##### Given records
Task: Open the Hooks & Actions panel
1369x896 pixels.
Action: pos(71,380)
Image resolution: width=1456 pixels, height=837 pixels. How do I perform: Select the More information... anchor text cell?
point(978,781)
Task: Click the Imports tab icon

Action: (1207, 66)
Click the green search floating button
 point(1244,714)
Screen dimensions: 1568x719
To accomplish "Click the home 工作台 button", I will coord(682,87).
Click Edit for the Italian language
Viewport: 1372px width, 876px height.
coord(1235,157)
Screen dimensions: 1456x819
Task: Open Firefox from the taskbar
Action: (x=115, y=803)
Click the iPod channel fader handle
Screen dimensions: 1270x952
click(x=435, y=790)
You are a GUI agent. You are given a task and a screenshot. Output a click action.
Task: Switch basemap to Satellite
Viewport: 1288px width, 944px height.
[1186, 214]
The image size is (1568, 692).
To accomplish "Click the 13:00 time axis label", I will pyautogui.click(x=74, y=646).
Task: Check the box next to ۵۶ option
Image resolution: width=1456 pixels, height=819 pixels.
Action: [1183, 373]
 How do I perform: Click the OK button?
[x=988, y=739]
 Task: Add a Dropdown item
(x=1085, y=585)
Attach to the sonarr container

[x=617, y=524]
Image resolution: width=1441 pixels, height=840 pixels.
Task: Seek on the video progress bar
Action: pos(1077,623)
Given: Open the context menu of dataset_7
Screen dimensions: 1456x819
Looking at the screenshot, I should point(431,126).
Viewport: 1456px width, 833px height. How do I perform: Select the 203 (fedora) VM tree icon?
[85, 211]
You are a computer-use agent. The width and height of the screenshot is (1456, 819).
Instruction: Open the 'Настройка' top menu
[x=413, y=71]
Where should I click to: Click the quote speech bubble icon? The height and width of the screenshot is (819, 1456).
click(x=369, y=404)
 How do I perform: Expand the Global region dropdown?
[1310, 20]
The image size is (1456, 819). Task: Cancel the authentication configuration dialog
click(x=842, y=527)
##########
Problem requirements: Copy out each line carrying the string "agent" from the data.

Result below:
You are a GUI agent. You are given a task and a screenshot. Output a click action.
You are a computer-use agent. The width and height of the screenshot is (1456, 819).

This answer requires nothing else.